Carla Lonzi, Sputiamo su Hegel

Writing a short piece for this project had been on my list for a couple of weeks, perhaps even months. Now, during this weird time of quarantines and shutdowns, in which an unfair and gendered distribution of essential and care work once again comes to the attention of the general public, I’m revisiting my notes on a text by Carla Lonzi, a text that has spoken to me and that has been discussed within the rooms of diffrakt multiple times. The text, or, more accurately, the pamphlet called Sputiamo su Hegel, We/Let’s Spit on Hegel, is mainly a polemical critique of the history of western philosophy (epitomised by Hegel) and of the notion of equality or the demand for it without the overthrow of an established system. The more I read it, however, the more resonances I find. This might not only be to do with the content, there are in fact bits and pieces where I find Lonzi’s statements incorrect – but then again, a certain tolerance to error might be advisable to later readers anyway; it might be more to do with the style, full of (heroic?) pathos and hope, almost a manifesto. Not only does this draw me in personally, I also believe that it is something that might help us build important alliances and bridges, such as a much-needed bridge between second-wave feminism and intersectional feminism; but one could also think of the ongoing drifting-apart of academic philosophy and current affairs…
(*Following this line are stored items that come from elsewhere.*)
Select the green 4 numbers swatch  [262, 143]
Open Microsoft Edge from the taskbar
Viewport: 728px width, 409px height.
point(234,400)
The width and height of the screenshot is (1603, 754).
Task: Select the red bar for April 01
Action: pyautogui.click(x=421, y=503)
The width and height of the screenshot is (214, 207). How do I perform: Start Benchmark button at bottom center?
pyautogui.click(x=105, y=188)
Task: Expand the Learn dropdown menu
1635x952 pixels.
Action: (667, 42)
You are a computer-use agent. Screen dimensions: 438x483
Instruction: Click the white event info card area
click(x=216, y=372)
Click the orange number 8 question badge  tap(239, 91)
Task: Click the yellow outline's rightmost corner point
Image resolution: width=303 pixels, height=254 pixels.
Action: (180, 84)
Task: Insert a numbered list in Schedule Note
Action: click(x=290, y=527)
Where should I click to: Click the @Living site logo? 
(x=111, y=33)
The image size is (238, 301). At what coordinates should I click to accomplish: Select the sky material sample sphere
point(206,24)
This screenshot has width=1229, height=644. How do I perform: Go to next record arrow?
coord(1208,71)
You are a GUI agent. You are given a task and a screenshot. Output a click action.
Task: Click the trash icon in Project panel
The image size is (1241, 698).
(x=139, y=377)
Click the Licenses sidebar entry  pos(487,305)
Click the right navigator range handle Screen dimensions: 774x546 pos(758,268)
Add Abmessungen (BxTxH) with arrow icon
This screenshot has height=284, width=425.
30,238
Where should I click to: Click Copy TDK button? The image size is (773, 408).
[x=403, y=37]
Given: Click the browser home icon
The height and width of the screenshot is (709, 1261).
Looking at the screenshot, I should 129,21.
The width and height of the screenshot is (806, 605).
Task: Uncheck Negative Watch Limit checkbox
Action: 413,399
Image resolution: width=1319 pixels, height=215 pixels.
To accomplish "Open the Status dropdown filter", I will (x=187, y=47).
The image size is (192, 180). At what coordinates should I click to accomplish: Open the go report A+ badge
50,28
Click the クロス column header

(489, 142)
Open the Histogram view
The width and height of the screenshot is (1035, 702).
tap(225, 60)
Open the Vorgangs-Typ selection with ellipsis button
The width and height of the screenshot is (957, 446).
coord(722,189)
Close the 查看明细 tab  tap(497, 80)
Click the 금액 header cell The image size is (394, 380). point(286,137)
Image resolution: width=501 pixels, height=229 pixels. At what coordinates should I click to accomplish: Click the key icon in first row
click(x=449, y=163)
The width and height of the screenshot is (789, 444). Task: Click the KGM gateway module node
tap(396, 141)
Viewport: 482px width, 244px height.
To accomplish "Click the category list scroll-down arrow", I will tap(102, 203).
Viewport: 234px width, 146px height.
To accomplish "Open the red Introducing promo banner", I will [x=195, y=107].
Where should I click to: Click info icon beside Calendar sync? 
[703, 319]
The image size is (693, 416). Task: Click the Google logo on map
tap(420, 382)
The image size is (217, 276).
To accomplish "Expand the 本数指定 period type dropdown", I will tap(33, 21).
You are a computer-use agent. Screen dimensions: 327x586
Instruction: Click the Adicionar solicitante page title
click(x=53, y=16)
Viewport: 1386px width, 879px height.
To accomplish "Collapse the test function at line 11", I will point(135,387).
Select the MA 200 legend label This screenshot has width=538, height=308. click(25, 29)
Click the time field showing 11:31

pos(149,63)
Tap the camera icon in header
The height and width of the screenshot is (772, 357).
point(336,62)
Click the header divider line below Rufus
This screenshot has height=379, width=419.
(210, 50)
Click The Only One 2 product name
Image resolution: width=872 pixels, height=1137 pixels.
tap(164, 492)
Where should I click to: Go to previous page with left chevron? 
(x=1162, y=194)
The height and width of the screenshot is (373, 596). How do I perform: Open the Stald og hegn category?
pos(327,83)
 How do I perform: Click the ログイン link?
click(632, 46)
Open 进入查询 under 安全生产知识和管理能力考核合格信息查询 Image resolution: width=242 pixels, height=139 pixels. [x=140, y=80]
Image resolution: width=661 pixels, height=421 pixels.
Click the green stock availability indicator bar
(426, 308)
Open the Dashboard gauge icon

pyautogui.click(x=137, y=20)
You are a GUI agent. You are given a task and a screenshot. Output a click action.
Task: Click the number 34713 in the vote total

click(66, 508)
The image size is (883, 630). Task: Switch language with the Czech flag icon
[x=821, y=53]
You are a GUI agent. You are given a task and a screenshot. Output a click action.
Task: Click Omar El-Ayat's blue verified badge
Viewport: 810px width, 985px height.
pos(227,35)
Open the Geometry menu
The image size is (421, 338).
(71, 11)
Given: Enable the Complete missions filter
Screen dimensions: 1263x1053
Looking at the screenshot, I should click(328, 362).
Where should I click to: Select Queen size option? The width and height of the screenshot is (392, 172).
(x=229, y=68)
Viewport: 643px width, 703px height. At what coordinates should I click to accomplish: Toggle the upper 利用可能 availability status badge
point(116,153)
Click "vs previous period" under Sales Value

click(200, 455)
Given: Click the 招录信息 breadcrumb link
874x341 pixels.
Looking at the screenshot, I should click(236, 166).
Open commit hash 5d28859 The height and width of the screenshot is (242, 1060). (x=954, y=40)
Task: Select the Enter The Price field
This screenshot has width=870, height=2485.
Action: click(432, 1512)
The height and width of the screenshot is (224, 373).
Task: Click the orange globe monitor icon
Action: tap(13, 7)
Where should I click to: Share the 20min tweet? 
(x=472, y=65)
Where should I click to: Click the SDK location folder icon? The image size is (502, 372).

If, in contrast, we are to create better feminist futures, we really do need to build stronger bridges between the generations, we need better relationships to those who came before us and those who will come after. So here are my three take-away notes from rereading this text, once again, even if none of them may sound like a great revelation:

Firstly, to demand inclusion or equality without challenging the established systems is almost always a huge mistake. Secondly, while it is necessary to rebuild and challenge the system as a whole, we also need a different subject whose creation is based upon the assertion of difference (which requires work). I might be remodelling Lonzi here, but many of her conversations and discussions within the collective Rivolta Femminile and her use of the expression “fare il femminismo” do point towards the fact that both doing and making (fare in Italian) must beware of failing to consider the undoing of the myths that maintain predominant culture. To think, here, of the undoing of gender, the deconstruction of binary oppositions, without abolishing differences, opening up, instead, the possibilities of alliances for non-conforming identities, might not be entirely absurd. Thirdly, and finally: The time is always the present. It is this notion of time that becomes apparent at the end of Lonzi’s text, an ending both enigmatic and captivating:

Carla Lonzi, Sputiamo su Hegel, Milan 1978, pp. 60-61:

“Our message to man, to the genius, to the rational visionary is this: the future of the world does not lie in moving continually forwards along a path mapped out by man’s desire for overcoming difficulties. The future of the world is open: it lies in starting along the path from the beginning again […].


We recognize within ourselves the capacity for effecting a complete transformation of life. Not being trapped within the master-slave dialectic, we become conscious of ourselves; we are the Unexpected Subject.

The feminist movement is itself the means and the end of any basic transformation of humankind. It needs no future, it makes no distinctions […]. An entirely new word is being put forward by an entirely new subject. It only has to be uttered to be heard. Acting becomes simple and elementary.

There are no goals, there is the present of our here and now. We are the world’s dark past, we we are giving shape to the present.”

What stays with me is Lonzi’s description of a sudden emergence of an “Unexpected Subject” (Soggetto Imprevisto), a subject that requires neither past nor future. Today, not only during this viral crisis but in very different contexts, we hear that we lack a perspective on the future. We lack trust in the individual neoliberal promises for our futures, promises of a career (academic or otherwise), more money and so on. At the same time, we seem to lack trust in new forms of leftist collective envisionings, of new utopias. Either way, our idea of the future seems still very much connected to the idea of a linear progress and progressing. Let’s start changing it.